- **TRY IT**:
Reproduce the closing part of the entries exactly: the line with "484x473 pixels." and all lines after it, ending with the last line, and nothing else.

- **RECORDS FOR PROCESSING**:
=-=-=-=-=

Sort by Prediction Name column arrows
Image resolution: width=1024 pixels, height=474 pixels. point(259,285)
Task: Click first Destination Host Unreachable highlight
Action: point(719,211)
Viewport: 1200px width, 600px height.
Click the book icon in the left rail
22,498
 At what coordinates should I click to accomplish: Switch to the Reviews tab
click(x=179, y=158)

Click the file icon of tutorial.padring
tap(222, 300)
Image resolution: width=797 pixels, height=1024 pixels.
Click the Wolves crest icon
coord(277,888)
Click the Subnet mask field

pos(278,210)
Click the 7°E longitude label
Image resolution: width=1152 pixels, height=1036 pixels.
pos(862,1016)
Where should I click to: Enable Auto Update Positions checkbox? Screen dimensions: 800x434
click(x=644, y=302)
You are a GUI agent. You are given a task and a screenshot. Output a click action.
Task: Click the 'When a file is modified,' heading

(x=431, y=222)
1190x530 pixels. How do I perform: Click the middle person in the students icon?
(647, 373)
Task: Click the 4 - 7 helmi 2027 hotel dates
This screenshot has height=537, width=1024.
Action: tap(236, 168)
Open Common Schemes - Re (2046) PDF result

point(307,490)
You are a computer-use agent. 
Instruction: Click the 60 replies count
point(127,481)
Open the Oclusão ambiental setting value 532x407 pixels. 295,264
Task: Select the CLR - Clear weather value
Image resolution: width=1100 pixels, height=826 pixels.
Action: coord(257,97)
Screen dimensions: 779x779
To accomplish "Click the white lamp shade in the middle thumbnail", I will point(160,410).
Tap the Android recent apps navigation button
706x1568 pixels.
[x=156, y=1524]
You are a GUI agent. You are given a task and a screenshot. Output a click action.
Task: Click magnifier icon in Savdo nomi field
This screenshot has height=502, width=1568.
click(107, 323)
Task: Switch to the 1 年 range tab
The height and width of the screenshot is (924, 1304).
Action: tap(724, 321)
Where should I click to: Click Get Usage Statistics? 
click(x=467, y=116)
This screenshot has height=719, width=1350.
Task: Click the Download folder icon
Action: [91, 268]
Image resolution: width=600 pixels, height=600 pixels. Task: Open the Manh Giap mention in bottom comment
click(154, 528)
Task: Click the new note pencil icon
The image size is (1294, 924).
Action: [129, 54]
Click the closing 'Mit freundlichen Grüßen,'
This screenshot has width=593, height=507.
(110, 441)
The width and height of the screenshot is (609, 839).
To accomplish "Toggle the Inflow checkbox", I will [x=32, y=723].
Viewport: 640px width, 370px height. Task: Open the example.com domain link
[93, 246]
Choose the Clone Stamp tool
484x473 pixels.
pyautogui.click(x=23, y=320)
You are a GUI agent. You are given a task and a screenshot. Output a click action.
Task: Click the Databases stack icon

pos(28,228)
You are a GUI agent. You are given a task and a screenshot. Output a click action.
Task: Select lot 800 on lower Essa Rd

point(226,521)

=-=-=-=-=

- **RESPONSE AREA**:
484x473 pixels.
pyautogui.click(x=23, y=320)
You are a GUI agent. You are given a task and a screenshot. Output a click action.
Task: Click the Databases stack icon

pos(28,228)
You are a GUI agent. You are given a task and a screenshot. Output a click action.
Task: Select lot 800 on lower Essa Rd

point(226,521)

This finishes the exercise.